On the linear independence of sets of 2^q columns of certain (1, −1) matrices with a group structure, and its connection with finite geometries

Abstract

Consider a set of m symbols (indeterminates) F₁, ..., F_m, and let G be the group of order 2^m generated by multiplying these symbols two, or three, or more at a time, where the multiplication is assumed commutative, and where F ²_j =μ (the identity element of G) for all j. The elements of G can be written, in order, as {μ; F₁, ..., F_m; F₁F₂,F₁F₃,...,F_m−1F_m;F₁F₂F₃,...;F₁F₂ ... F_m}. Consider a matrix A(N × 2^m) over the real field whose columns correspond in order to the elements of the group G. The elements of A are 1 and (−1), and are obtained as follows.
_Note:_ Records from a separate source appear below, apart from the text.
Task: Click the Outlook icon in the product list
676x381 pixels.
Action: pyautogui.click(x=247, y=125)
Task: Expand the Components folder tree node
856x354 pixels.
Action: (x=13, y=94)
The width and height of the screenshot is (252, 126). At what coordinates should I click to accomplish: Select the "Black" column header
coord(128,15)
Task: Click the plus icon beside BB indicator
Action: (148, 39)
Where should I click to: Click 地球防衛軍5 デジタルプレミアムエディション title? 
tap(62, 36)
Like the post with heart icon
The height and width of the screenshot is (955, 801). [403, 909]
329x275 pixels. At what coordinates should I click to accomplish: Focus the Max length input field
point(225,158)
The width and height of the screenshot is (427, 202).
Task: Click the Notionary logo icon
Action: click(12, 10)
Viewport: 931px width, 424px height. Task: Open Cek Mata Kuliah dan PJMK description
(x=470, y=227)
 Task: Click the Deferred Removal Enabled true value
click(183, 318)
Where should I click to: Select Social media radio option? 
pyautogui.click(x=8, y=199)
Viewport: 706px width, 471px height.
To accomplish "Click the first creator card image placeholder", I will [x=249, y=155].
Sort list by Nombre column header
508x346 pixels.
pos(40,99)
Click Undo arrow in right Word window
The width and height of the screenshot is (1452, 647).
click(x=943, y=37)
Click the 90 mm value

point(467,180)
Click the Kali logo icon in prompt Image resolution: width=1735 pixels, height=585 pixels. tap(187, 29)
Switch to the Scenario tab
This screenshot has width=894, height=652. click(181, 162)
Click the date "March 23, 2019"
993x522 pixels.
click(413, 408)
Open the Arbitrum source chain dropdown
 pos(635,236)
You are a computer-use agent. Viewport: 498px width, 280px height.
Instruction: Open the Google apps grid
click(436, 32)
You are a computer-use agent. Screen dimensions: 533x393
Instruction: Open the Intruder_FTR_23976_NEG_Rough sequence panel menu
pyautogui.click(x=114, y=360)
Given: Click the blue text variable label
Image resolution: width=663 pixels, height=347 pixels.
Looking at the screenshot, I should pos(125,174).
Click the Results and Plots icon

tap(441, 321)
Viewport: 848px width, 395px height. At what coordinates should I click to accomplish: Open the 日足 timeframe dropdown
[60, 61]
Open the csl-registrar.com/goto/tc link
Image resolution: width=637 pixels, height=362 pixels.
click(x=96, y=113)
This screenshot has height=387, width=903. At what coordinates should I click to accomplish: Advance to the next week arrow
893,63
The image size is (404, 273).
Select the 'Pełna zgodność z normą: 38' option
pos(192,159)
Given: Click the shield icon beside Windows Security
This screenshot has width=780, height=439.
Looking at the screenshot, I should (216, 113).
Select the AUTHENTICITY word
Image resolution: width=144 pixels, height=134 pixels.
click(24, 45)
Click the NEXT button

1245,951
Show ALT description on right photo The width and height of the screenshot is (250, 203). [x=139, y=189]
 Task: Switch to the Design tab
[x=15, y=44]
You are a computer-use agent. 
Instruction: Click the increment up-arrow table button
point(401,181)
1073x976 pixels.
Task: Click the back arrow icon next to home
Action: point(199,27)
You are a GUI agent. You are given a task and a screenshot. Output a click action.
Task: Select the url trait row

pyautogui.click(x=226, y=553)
The elements of A in the column corresponding to μ are all equal to 1. The next m columns of A, filled in arbitrarily, constitute an (N × m) submatrix, say A*. Finally, for all ℓ (1 ≤ ℓ ≤ m), and all i₁,...,i_ℓ (with 1 ≤ i₁<i₂<...<i_ℓ ≤ m), the column of A corresponding to F_{i 1} F_{i 2} ...F_{i ℓ} is obtained by taking the Schur product of the columns of A (or A*) corresponding to F_{i 1},F_{i 2},...,F_{i ℓ}. The matrix A (over the real field) is said to have the property P_t if and only if every set of t columns of A is linearly independent. In this paper, for all positive integers q, we obtain necessary conditions on A* such that every (N × 2^q) submatrix A** in A has rank 2^q. A non-statistical introduction together with an illustrative example is provided.